I’ve mentioned the Magnificent (or Mag.) 7 group of stocks before. The website www.slickcharts.com defines the group as follows: The most dominant and influential technology companies in the U.S. stock market: Apple, Microsoft, Alphabet (Google), Amazon, Meta Platforms (Facebook), Nvidia, and Tesla. These companies are known for their large market capitalizations, strong revenue growth, and outsized influence on market indices like the S&P 500 and Nasdaq.
Magnificent Seven Stocks
However-on closer inspection, only 3 of the constituents of the Mag. 7 are having a good year; Microsoft, Meta (Facebook), and Nvidia, all of whom have enjoyed approximately 25% growth in their stock prices so far (it seems to be generally accepted that an increase of 7-10%, excluding dividends, in a 12 month period is considered to be a “good” return). Conversely, Google’s only up 6% (this is a worse performance than the overall S&P 500, which is up almost 9% this year)-whilst Apple, Amazon, and Tesla, are all either level or down. Tesla’s down significantly-which can be partly explained by its CEO Elon Musk, and his DOGE antics:
tesla stock price – Google Search
And because of the “weighting” of the index (i.e., the largest constituent corporations have the biggest effect on its performance), if the big companies are stagnant or falling, it has a disproportionate overall impact.
So-check what the constituent stocks are in your mutual fund, and what proportion they’re in (expressed as a percentage). Amazon and Apple have been two of the best performing stocks for many years; however, this doesn’t necessarily mean they’ll produce double digit returns every year.
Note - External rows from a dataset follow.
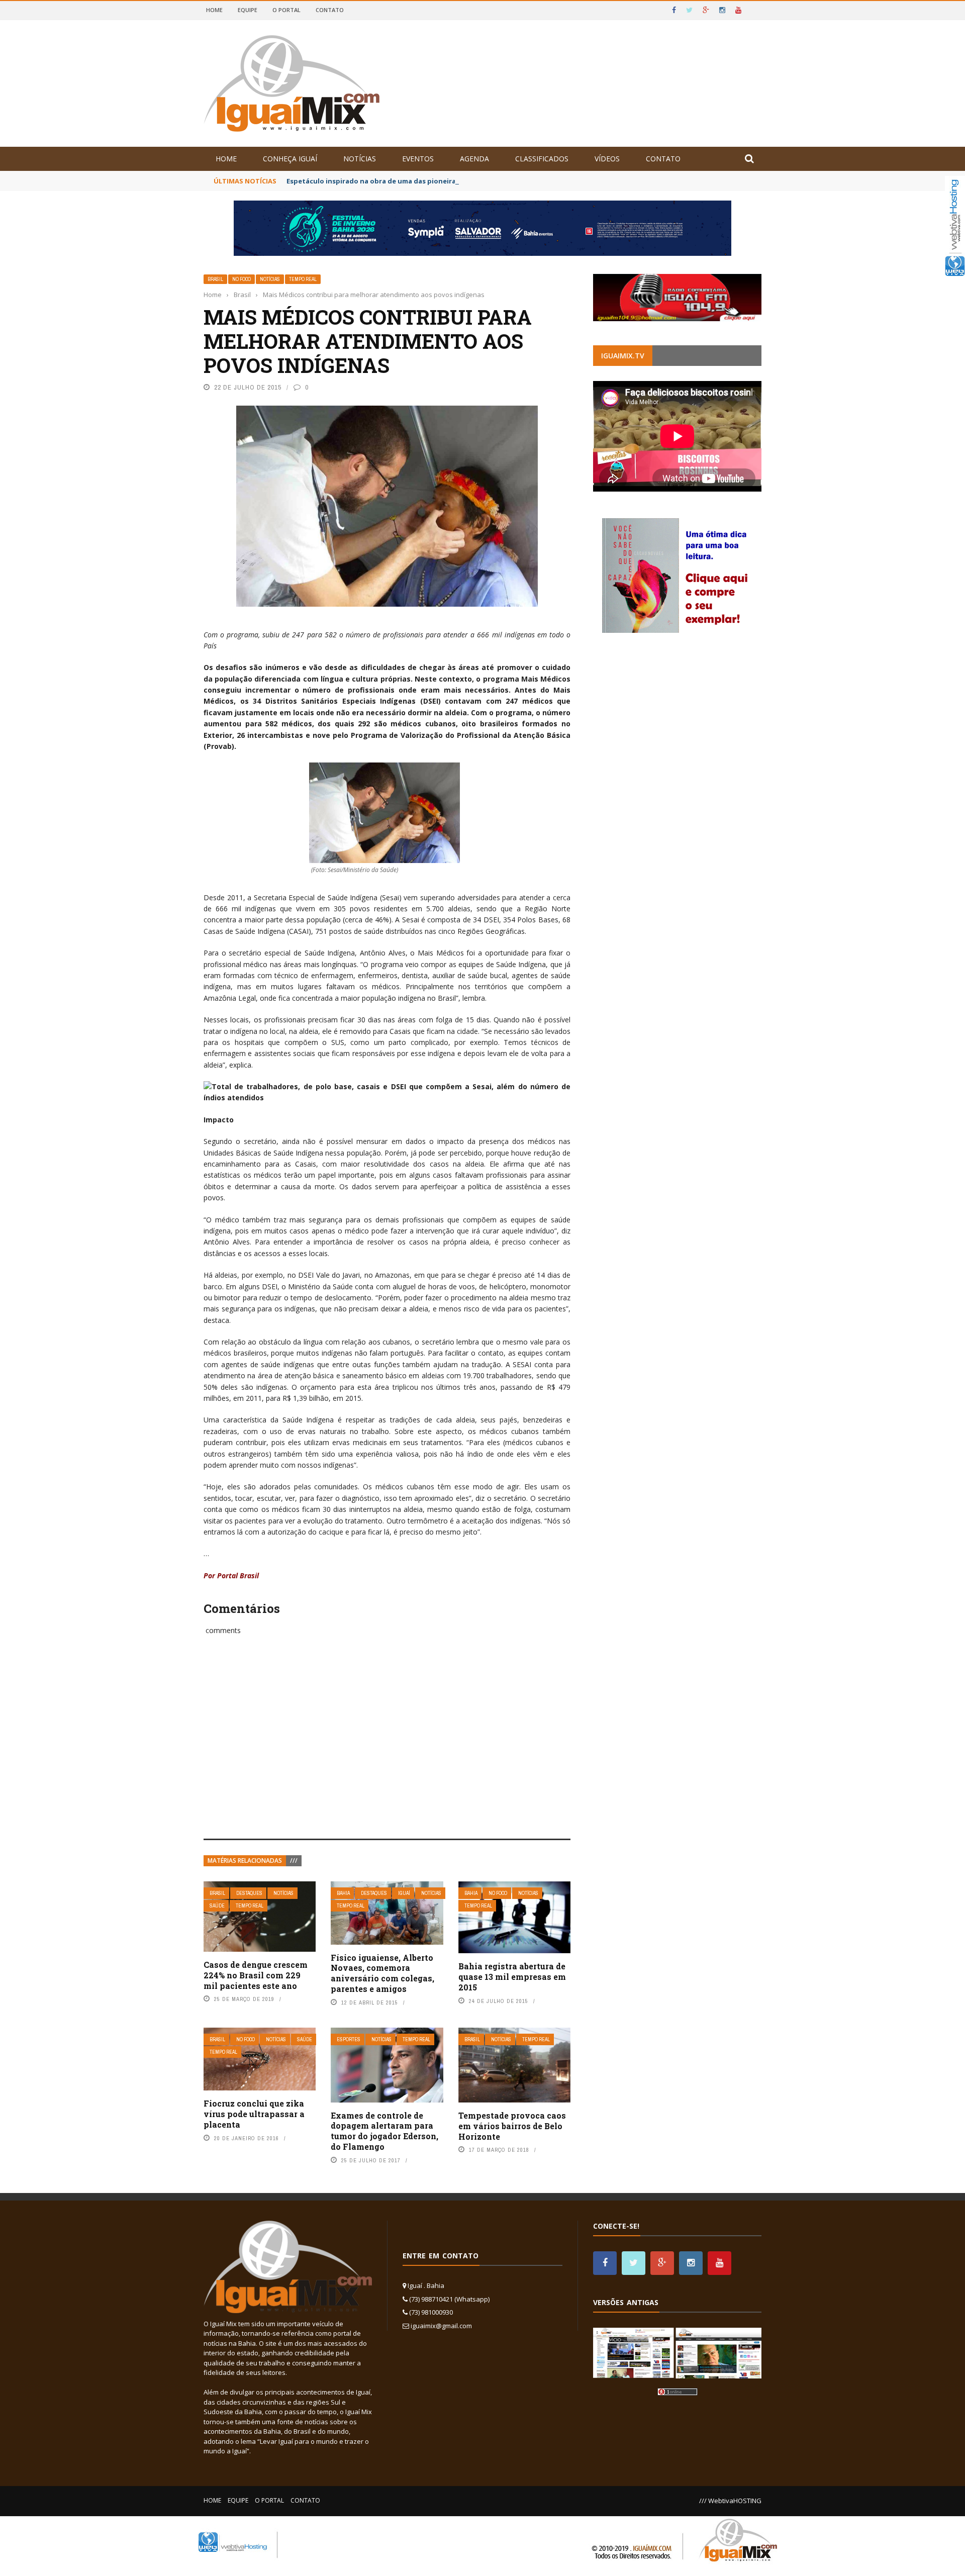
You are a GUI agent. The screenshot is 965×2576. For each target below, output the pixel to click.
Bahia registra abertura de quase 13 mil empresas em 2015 (512, 1976)
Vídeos (607, 158)
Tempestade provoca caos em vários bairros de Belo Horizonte (512, 2126)
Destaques (249, 1893)
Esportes (348, 2039)
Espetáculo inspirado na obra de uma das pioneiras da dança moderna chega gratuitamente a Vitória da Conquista (481, 180)
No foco (241, 279)
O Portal (286, 10)
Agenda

Finally-after I sent last week’s market update, I remembered I’d neglected to mention tariffs, which alongside the Fed leaving interest rates unchanged and the abysmal jobs data reported by the US Bureau of Labor Statistics, had conspired by last Friday to push stocks and cryptos down, and metals and treasury bond yields up. Last Friday, August 1st, was described as “Liberation Day 2.0”, in reference to “Liberation Day” on April 2nd, the day upon which the tariffs were initially announced by President Trump. Liberation Day 2.0 was apparently necessitated by all the delays, pauses, and other shenanigans we’ve seen around actually implementing the tariffs. In my defense, it’s an extremely confusing situation, which is almost impossible to keep track of.